-- Exercise inputs --
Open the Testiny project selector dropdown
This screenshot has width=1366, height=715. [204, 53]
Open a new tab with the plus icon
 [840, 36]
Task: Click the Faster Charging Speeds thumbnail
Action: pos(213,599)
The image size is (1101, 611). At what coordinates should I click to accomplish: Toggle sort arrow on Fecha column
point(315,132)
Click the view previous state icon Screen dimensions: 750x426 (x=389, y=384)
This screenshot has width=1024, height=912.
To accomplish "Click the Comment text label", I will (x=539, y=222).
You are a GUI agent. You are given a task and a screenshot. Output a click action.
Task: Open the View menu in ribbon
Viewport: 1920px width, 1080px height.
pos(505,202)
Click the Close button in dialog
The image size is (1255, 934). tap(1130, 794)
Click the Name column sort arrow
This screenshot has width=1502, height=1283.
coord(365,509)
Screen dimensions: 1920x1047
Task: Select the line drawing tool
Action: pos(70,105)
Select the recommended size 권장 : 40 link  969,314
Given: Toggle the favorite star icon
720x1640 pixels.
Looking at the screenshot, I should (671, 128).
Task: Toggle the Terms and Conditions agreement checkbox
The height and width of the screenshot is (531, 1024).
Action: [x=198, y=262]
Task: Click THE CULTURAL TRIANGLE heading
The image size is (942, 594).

-- Instructions to follow --
Retype the line containing "Viewport: 1920px width, 1080px height." and each line after it through the end of the listing, exactly, leaving out everything else.

-- Your solution --
Viewport: 1920px width, 1080px height.
pos(505,202)
Click the Close button in dialog
The image size is (1255, 934). tap(1130, 794)
Click the Name column sort arrow
This screenshot has width=1502, height=1283.
coord(365,509)
Screen dimensions: 1920x1047
Task: Select the line drawing tool
Action: pos(70,105)
Select the recommended size 권장 : 40 link  969,314
Given: Toggle the favorite star icon
720x1640 pixels.
Looking at the screenshot, I should (671, 128).
Task: Toggle the Terms and Conditions agreement checkbox
The height and width of the screenshot is (531, 1024).
Action: [x=198, y=262]
Task: Click THE CULTURAL TRIANGLE heading
The image size is (942, 594).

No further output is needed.